Like many Canadians, I grew up with my nose pressed to the window of American life.

This was especially true in my case, because my mother was born in New York City and her mother in Chicago; my great-grandfather was a Chicago developer who built one of the city’s first skyscrapers. My American cousins intimidated me: they included an ambassador, a Harvard archeologist, even a bullfighter. One of them was married to a woman who flew her own small aircraft.

I wanted to be like them — bold, adventurous, successful — and to understand what made them tick; I wanted to flee the quiet, polite country I was born and raised in, where ambition and strong opinions were frowned upon.

Canadian newsstands offered 80 percent American content and I knew the names of Buffalo’s suburbs, Lackawanna and Cheektowaga, because their television broadcasts reached Toronto. I caught deeper glimpses of American contradictions while attending University of Toronto, during a life-changing exchange week at the University of North Carolina, Chapel Hill. We attended a black Baptist church service where the preacher inveighed against abortion and the ladies waved paper fans. We listened to a black UNC administrator describe his life there…and begin to weep.

As someone from a multicultural city, Toronto, and a country where abortion isn’t demonized, both were shocking. Nor had I before imagined the daily toll that racism could play. It all deepened my curiosity about the U.S. even further, making me more determined to find a way to live there.

At 25, I won a fellowship to Paris, traveling Europe for eight months, then was a newspaper reporter in Toronto and Montreal, where I fell in love with a McGill medical student from New Jersey, soon to graduate and return south for residency.
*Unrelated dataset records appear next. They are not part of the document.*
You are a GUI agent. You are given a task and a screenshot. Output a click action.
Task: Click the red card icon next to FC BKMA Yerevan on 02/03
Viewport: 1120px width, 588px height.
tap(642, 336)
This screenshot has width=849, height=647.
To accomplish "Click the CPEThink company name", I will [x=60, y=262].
I was able to follow him to the United States, although we were not married, because I was the daughter of a U.S. citizen, applying for “better work opportunities.” After I had taken an AIDS test, undergone a security check and been fingerprinted, an official at the consulate in Montreal interviewed me. I wrote, for a column in the national daily, The Globe and Mail, in 1988:

“The vice-consul asked me surprisingly little. When she approved my visa, after a brief but lively conversation, her enthusiasm and warmth were infectious. Even the guard wished me luck. I felt I’d been invited to a terrific party. I was handed a brown envelope, stamped, signed and sealed. My future was in my hands.”

And so I left behind a perfectly good country, one with excellent and heavily subsidized university education, cradle-to-grave healthcare, a wide, deep social safety net, and a Constitution that promised “peace, order and good government” rather than “life, liberty and the pursuit of happiness.” For years, Canadians had often guessed I was American, which is a veiled insult that means too bossy, too direct, too nakedly ambitious. I wanted faster decisions and a wider playing field, not the endless foot-shuffling of risk-averse fellow Canadians and a career limited to a handful of major cities. I’d thought American was more egalitarian than it is, but that turned out to be silly idealism. When I dared suggest to someone at Dartmouth that I audit classes there, since we were in the middle of nowhere for the next four years, pre-Internet, the university administration refused. How about part-time study? Also no. As I began to try to make sense of my new home, I read two seminal works of the early 1990s that explained the shadowed side of John Winthrop’s 1630 vision of America as a much-admired “city on a hill”: the first was Alex Kotlowitz’s There Are No Children Here, about two boys growing up in a decrepit Chicago housing project during the 1980s; the second was Jonathan Kozol’s Savage Inequalities, a study of two school districts, divided by wealth and class, which were allotted wildly unequal resources by the American way of funding education through housing taxes. This was a key difference between my experiences in Toronto and Montreal. In Hanover, a local social worker told me about the grinding poverty she saw on muddy backroads, the battered trailers with plastic on the windows, while Dartmouth’s most privileged students raced their shiny sports cars through town and dropped enormous sums in its few stores. There is poverty in Canada; this is particularly true for the shamefully neglected Indigenous people. But the shocking inequality of the United States, where the three wealthiest Americans collectively own more wealth than the bottom half of the population (while the middle class struggles to pay for healthcare and university tuition), is absent; Canada has its billionaires and millionaires, but they tend to be more discreet about their good fortune.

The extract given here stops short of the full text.